Sultan Murad Division


The Sultan Murad Division is an armed rebel group in the Syrian Civil War, created around a Syrian Turkmen identity. It is aligned with the Syrian opposition and are heavily supported by Turkey, who provides funding and military training along with artillery and aerial support. It is the most notable group among Syrian Turkmen Brigades supported by Turkey.

Ideology and structure

Named after Ottoman Sultan Murad II, the flag of the Sultan Murad Division quotes the Shahada to express a political commitment to political Islam, while the red field symbolizes Ottomanism.
Among the commanders of the group are Ahmed Othman, Fehim İsa and Ali Şeyh Salih, who is an ethnic Arab.

Equipment

Among the Syrian rebel groups participating in the Turkish military intervention in Syria, the Sultan Murad Division is the group that receives the most support from the Turkish Armed Forces. It operates at least 8 FNSS ACV-15 armoured personnel carriers during the operation. The group also operate Milkor MGL grenade launchers.
The main heavy weapons of the group consist of technical vehicles armed with heavy machine guns and autocannons. Previously it has also received BGM-71 TOW anti-tank missiles from the United States, although more support is given by Turkey than the US since the former's intervention.

History

The Sultan Murad Brigade was formed in early 2013 and mainly operated in the Aleppo Governorate. By 2016, the group claimed to have around 1,300 fighters. In mid-2017, it formed the "Sultan Murad Bloc" with other units within the Syrian National Army. It took part in the Turkish military intervention in Syria.
Between 4 and 15 June, heavy fighting broke out between SNA factions led by the Sultan Murad Division and Ahrar al-Sham and its allies in and near al-Bab. By 15 June, 33 people were killed and 55 injured in the infighting. On 8 June, between 60 and 70 SNA fighters, including several Sultan Murad Division commanders, defected to the Syrian Army and the Syrian Democratic Forces during the clashes. According to the Hawar Kilis Operations Room, of which the Sultan Murad Division is a part, the unit led by Abu al-Kheir al-Munbaji that defected to the government had run criminal activities and was supposed to be arrested when it deserted.
In early November 2019, the Homs al-Adiyyeh Brigade of the Sultan Murad Division defected to Jaysh al-Izza after the unilateral release of several Syrian Army prisoners of war by the Turkish government in the context of the Second Northern Syria Buffer Zone.
According to Turkish sources and an activist in Afrin, the Sultan Murad Division was one of the groups which volunteered to send fighters to Libya as part of a Turkish operation to aid the Tripoli-based Government of National Accord in December 2019.

Allegations of war crimes

Torture of POWs

After their capture of the town of Jarabulus from ISIL in September 2016, Sultan Murad Division fighters published pictures of themselves torturing four YPG members prisoners of war, who were captured by the rebel group while, according to YPG claims, trying to evacuate civilians. According to the YPG, two of the Sultan Murad Division fighters who had been involved in the torture of POWs were later captured and questioned by the Anti-Terror Units.

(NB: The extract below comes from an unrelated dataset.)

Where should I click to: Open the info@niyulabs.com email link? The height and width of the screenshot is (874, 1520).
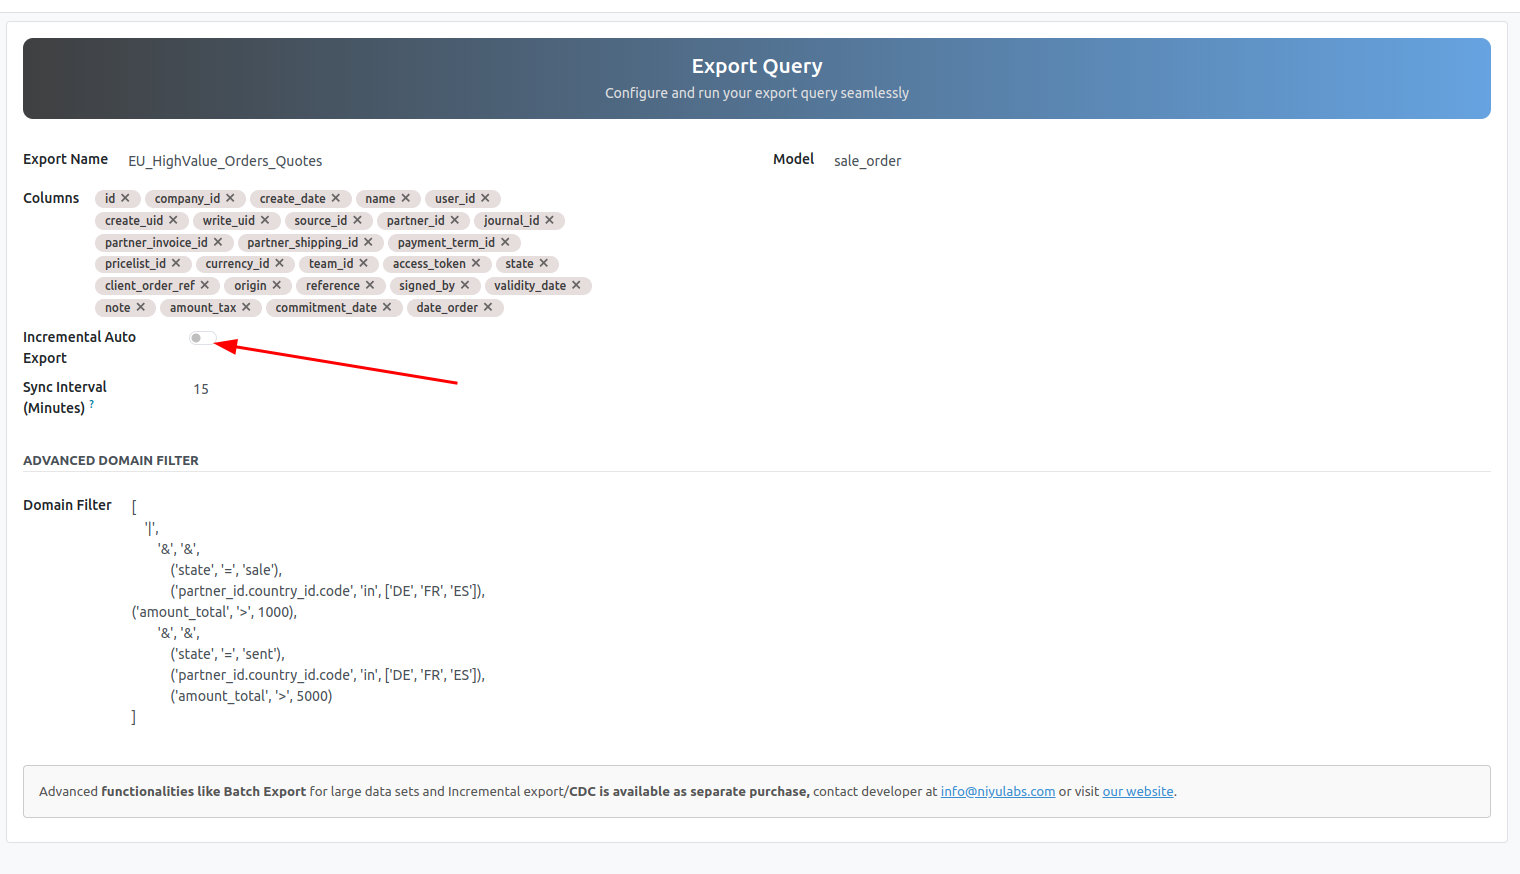[997, 791]
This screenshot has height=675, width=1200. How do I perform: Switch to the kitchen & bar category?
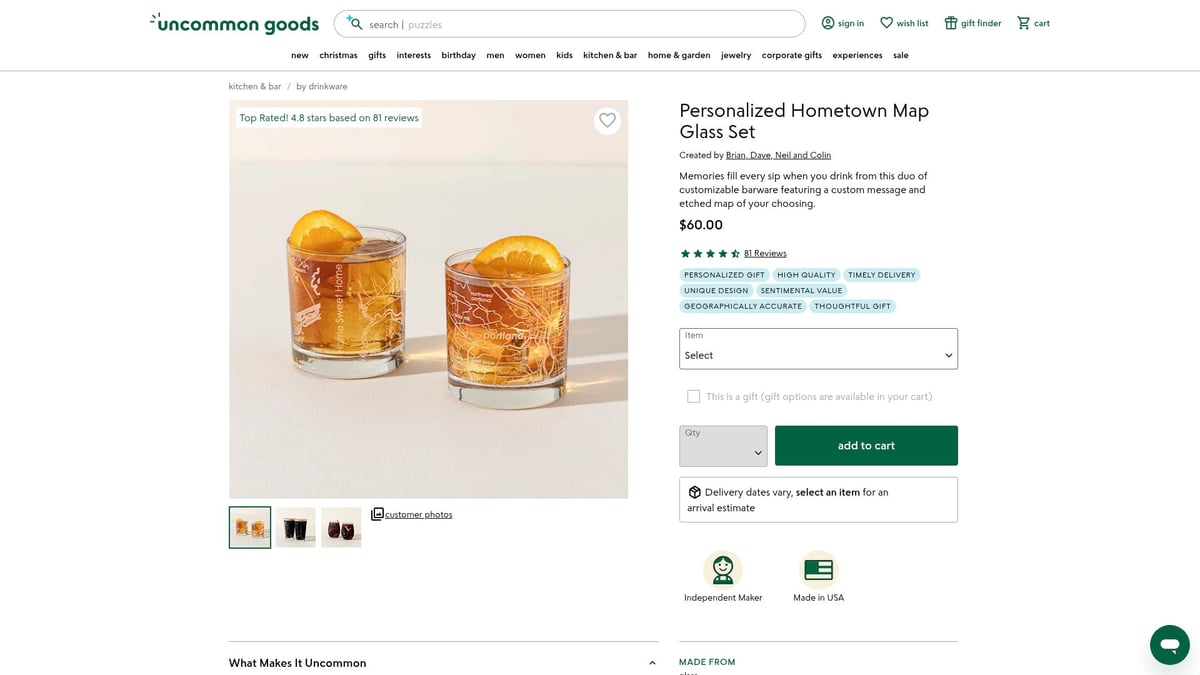click(x=610, y=55)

Shelling of civilian areas

On 25 October 2013, the Sultan Murad Division shelled a monastery in Aleppo.
According to an Amnesty International report from May 2016, indiscriminate shelling of Sheikh Maqsoud by Islamist rebel groups, including the Sultan Murad Division, killed between February and April 2016 at least 83 civilians, including 30 children, and injured more than 700 civilians. Amnesty International’s regional director suggested that these repeated indiscriminate attacks constitute war crimes.
A United Nations report in February 2017 came to the conclusion that during the siege of Eastern Aleppo the joint operations room of Syrian rebel factions Fatah Halab including the Sultan Murad Division, after vowing to take revenge on the Kurds in Sheikh Maqsoud, intentionally attacked civilian inhabited neighbourhoods of the Kurdish enclave, killing and maiming dozens of civilians, and that these acts constitute the war crime of directing attacks against a civilian population.